風呂先屏風はご存知でしょうか?
文字通り、風呂を置く位置の先(奥側)に
配置している二つ折りの屏風のことです。
風呂先屏風という名前ですが、
炉の季節でも使います。
ただし、風呂先屏風は、
どのような茶室でも使っていいというものではありません。
そこで、
風呂先屏風の使い方をまとめてみようと思います。
風呂先屏風を使う場合
風呂先屏風は、広間のお点前で使用します。
広間とは、四畳半以上の広さの部屋のことです。
風呂先屏風を置くことで、
点前座の区切りが明確になります。
大寄せの茶会で何十畳もあるような大きな広間に通されると、
席入りした瞬間に
「どちらに座ればいいの?」と思うことがあります。
そのような時に、風呂先屏風を見つければ、
点前の位置がすぐにわかるというわけです。
点前座の側面と前面が壁の場合は、
広間でも必ずしも屏風を置く必要はないと言われていますが、
アクセントとして部屋全体を引き締める効果を期待して、
あえて屏風を使うことも多いようです。
さらに、風呂先屏風は、
道具を引き立てる「背景」になります。
多種多様な風呂先屏風がありますが、
前に置く棚、水差しや茶碗が映えるような、
落ち着いた絵柄や薄い色合いのものが多いように感じます。
風呂先屏風を使わない場合
小間の茶室では使用しません。
四畳半の茶室は、広間にも小間にも位置づけられるので、
風呂先屏風を使っても、使わなくてもよいということになります。
ただし、四畳半でも、
風呂先の位置に明かり取りの
小窓が開いている間取りの茶室では、
折角の明かりを遮ることになりますので、
屏風は使いません。
また、風呂先に
作り付けの棚が設置されている茶室でも使用しません。
風呂先屏風のサイズ
基本となる利休型の風呂先屏風の高さは
二尺四寸(約73cm)、近年は小ぶりの
一尺八寸(約54cm)のものも増えています。
幅は畳の幅に合わせる必要があるので、
注意が必要です。
和室の畳の大きさは、地域や時代によって異なり、
様々なサイズのものがあるのです。
京間といわれる和室の畳の幅は
三尺一寸五分(約95.5cm)、
江戸間の場合は二尺九寸(約88cm)、
団地間は二尺八寸(約85cm)です。
お使いになる茶室の畳の幅を確認してから、
その幅に合う屏風を探すべきでしょう。
風呂先屏風の種類
もともと、利休形とよばれる鳥の子白張が基本ですが、
代々の家元や茶人によって好みものが生まれました。
腰襖にして、上部を枠だけにして
軽やかな雰囲気を醸し出したものもあります。
霞引きや板に透かしを入れたものは
風呂の時期に使います。
夏の盛りには「よし」で作ったものも、
涼やかでよいでしょう。
また、
富士山などの華やかな
絵柄が大きく描かれたものも見られます。
ただし、屏風の近くが点前座なので、
抹茶やお湯が何かのはずみにはねたり、
炭が爆ぜたりして、汚れがつくという可能性も考えられます。
その為か、
1点ものの高価な絵画を貼り付けたような屏風は数が少ないように思います。
まとめ
改めて、茶会の席での風呂先屏風の選び方、使い方をまとめると
1)まずは、お部屋の大きさと間取りをみて、必要かどうかを判断する。
2)畳の幅を確認し、それにあう屏風を選ぶ。
3)お点前の道具を考えて、その道具が映え、また季節に相応しい屏風の絵柄を選ぶ。
(もちろん、華やかな屏風なら、そちらを主役にして、
茶碗や水差しが引き立て役にまわるという取り合わせも考えられます。

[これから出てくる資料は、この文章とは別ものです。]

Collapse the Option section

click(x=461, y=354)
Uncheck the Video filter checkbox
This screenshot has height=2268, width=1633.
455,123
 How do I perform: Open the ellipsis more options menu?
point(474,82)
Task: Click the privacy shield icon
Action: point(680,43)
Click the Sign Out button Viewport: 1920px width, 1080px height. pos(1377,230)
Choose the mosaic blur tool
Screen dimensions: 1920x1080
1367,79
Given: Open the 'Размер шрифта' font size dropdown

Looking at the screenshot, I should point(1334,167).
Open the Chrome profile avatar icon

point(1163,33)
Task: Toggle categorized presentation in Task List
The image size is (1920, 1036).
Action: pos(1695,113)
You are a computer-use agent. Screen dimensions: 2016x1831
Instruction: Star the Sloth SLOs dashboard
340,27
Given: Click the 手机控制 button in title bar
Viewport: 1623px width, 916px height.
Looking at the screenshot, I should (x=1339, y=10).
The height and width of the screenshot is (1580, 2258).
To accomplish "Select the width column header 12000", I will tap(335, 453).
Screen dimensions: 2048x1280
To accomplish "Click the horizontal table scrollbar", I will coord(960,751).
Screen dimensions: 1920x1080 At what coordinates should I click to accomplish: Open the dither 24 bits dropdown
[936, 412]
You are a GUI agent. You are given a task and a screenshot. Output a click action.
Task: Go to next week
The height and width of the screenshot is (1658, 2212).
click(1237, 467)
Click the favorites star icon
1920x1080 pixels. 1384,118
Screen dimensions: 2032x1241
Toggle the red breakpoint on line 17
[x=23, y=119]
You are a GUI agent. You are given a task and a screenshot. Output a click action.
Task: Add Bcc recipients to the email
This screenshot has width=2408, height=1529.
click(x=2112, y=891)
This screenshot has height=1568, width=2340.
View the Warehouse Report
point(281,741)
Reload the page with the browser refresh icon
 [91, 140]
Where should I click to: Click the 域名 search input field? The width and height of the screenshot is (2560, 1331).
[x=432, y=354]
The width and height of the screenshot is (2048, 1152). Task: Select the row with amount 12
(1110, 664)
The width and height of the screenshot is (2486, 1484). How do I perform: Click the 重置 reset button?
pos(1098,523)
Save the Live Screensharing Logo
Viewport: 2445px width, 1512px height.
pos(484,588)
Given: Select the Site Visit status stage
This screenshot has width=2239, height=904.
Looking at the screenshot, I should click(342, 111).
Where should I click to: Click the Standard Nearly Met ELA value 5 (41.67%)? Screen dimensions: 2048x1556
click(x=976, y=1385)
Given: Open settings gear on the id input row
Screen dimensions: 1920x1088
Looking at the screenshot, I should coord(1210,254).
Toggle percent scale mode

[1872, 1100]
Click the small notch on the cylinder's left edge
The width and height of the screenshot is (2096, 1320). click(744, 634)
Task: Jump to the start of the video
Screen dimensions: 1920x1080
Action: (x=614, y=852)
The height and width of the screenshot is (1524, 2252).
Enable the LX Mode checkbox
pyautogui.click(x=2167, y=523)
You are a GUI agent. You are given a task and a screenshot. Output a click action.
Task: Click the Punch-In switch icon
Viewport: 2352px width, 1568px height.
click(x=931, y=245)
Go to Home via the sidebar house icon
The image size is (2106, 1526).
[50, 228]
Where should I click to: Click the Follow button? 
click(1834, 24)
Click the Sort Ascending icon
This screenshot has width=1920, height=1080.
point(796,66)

)
最後に
道具やお点前の所作にばかり目がいき、
点前座の奥に設置される風呂先屏風は、
つい、ゆっくり拝見しないで終わってしまっていた
という方もいらっしゃるのではないでしょうか。
私は、そそっかしいので、つい屏風を見落としがちです。
これを機会に、
広間のお茶会に招かれたら、
じっくり風呂先屏風も拝見してみてください。
新しい発見があるかもしれませんね。